A current `i` ampere flows along the inner conductor of a coaxial cable and returns along the outer conductor of the cable, then the magnetic induction at any point outside the conductor at a distance `r` meter from the axis is

To solve the problem of finding the magnetic induction (magnetic field) at a point outside a coaxial cable with a current `i` flowing in the inner conductor and returning in the outer conductor, we can follow these steps: ### Step-by-Step Solution: 1. **Understanding the Configuration**: - We have a coaxial cable consisting of an inner conductor and an outer conductor. - The current `i` flows along the inner conductor and returns along the outer conductor. 2. **Identifying the Point of Interest**: - We are interested in finding the magnetic field at a distance `r` from the axis of the coaxial cable, where `r` is greater than the radius of the outer conductor. 3. **Applying Ampere's Law**: - According to Ampere's Law, the line integral of the magnetic field `B` around a closed loop is equal to the permeability of free space `μ₀` multiplied by the total current `I_enc` enclosed by that loop: \[ \oint B \cdot dl = μ₀ I_{enc} \] 4. **Choosing an Amperian Loop**: - We choose a circular Amperian loop of radius `r` centered on the axis of the coaxial cable. This loop is outside both the inner and outer conductors. 5. **Calculating the Enclosed Current**: - Since the current `i` flows in the inner conductor and returns in the outer conductor, the total current enclosed by our Amperian loop is: \[ I_{enc} = i - i = 0 \] - Thus, the net current enclosed by the loop is zero. 6. **Applying Ampere's Law**: - Substituting `I_enc = 0` into Ampere's Law gives: \[ \oint B \cdot dl = μ₀ \cdot 0 = 0 \] - This implies that the magnetic field `B` at distance `r` is zero. 7. **Conclusion**: - Therefore, the magnetic induction (magnetic field) at any point outside the coaxial cable is: \[ B = 0 \] ### Final Answer: The magnetic induction at any point outside the conductor at a distance `r` from the axis is **0**. ---

□ □ □ □ □

SHORT TASK A: Reproduce the lines of the listing exactly, starting with the line that contains "1309x622 pixels." and going on through the end of the listing. Leave the pictures out of your copy.

ENTRIES:

□ □ □ □ □

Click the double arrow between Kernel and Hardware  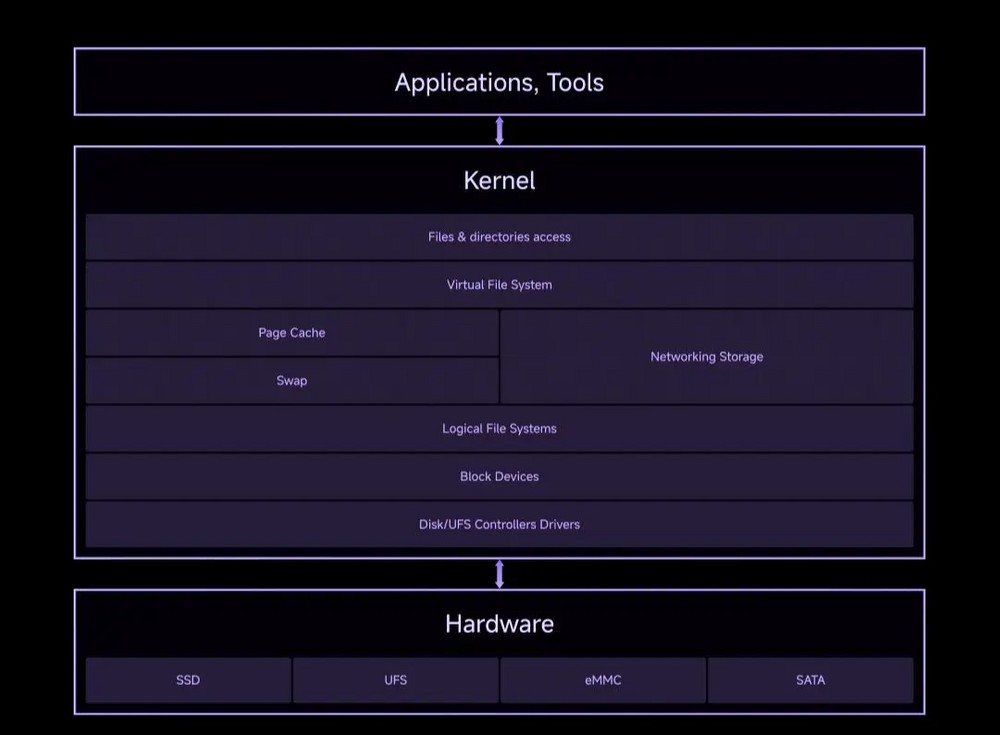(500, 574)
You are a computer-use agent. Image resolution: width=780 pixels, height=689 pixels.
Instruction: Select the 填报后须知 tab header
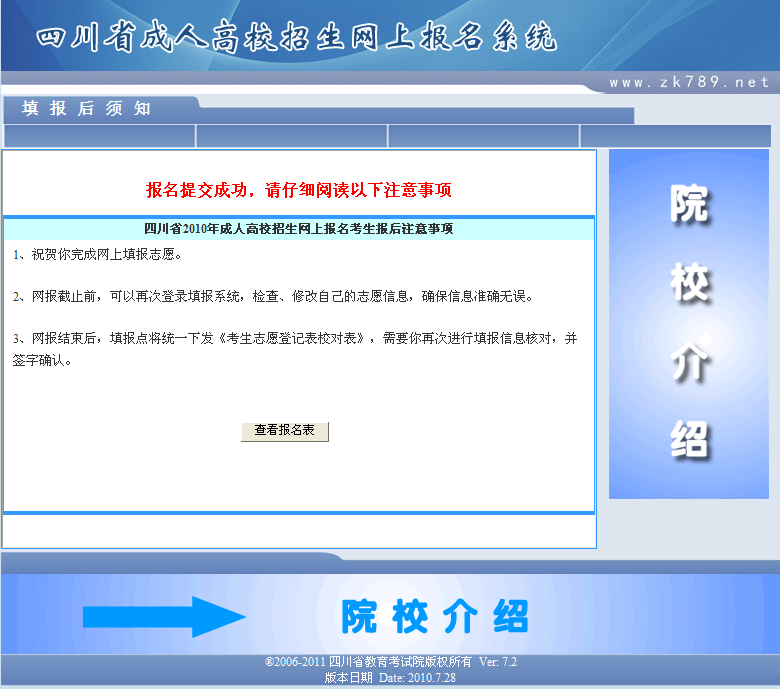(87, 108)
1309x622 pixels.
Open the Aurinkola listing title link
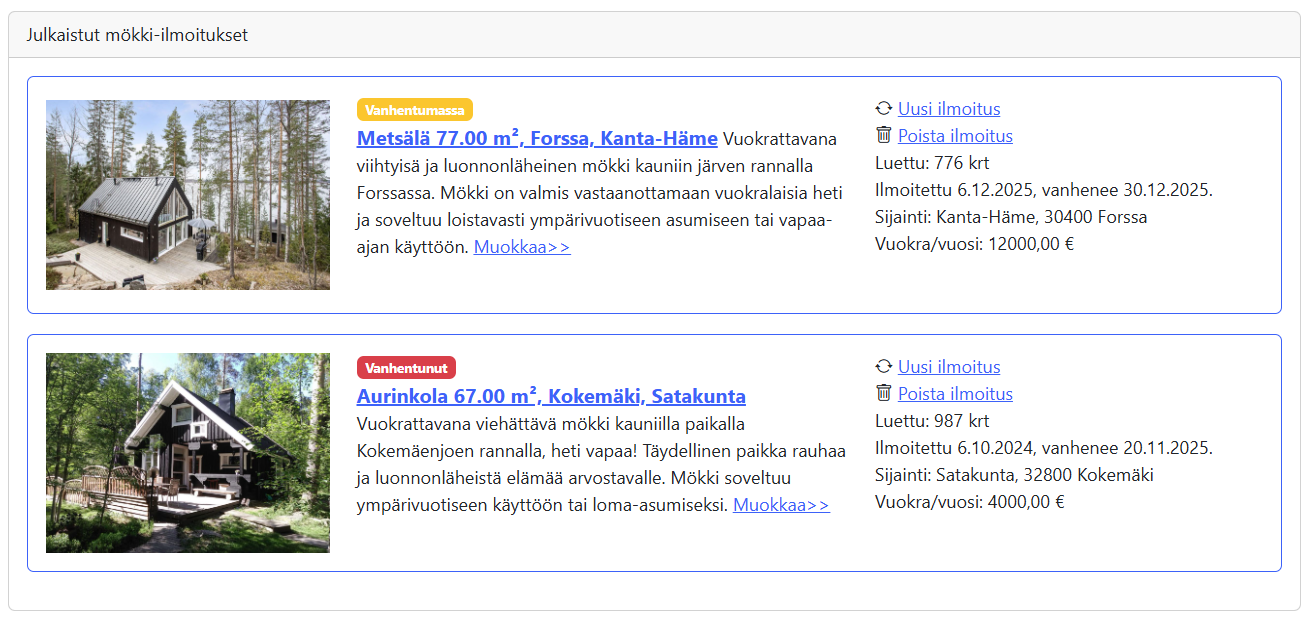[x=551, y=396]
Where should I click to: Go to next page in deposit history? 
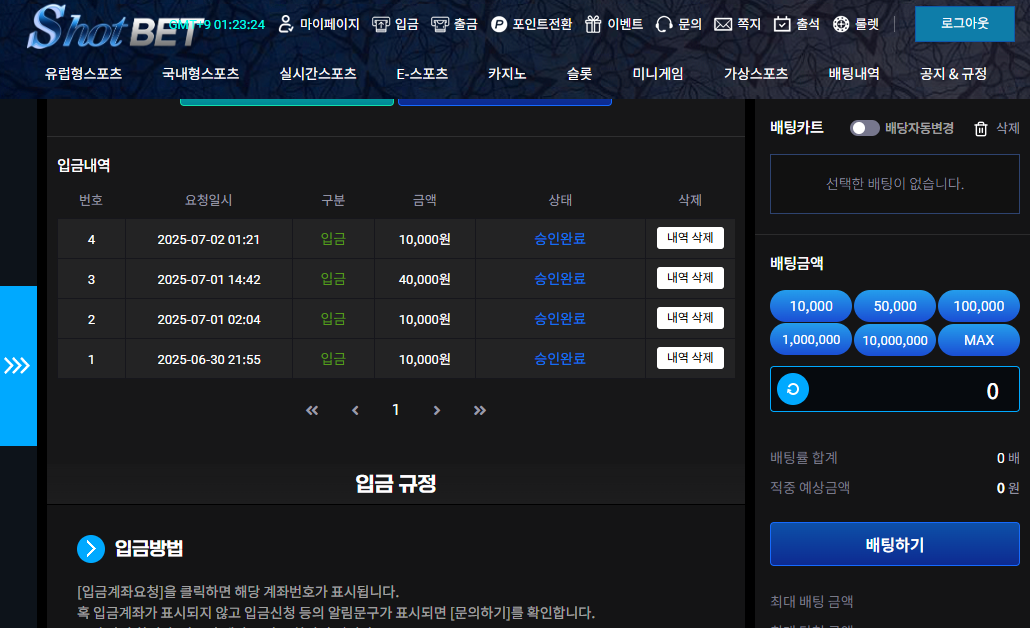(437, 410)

□ □ □ □ □

SHORT TASK B: According to the coaxial cable solution, what is the total current enclosed by the circular Amperian loop outside both conductors?

EXERCISE RESPONSE A:
1309x622 pixels.
Open the Aurinkola listing title link
[x=551, y=396]
Where should I click to: Go to next page in deposit history? 
(437, 410)

EXERCISE RESPONSE B: Zero, since I_enc = i − i = 0.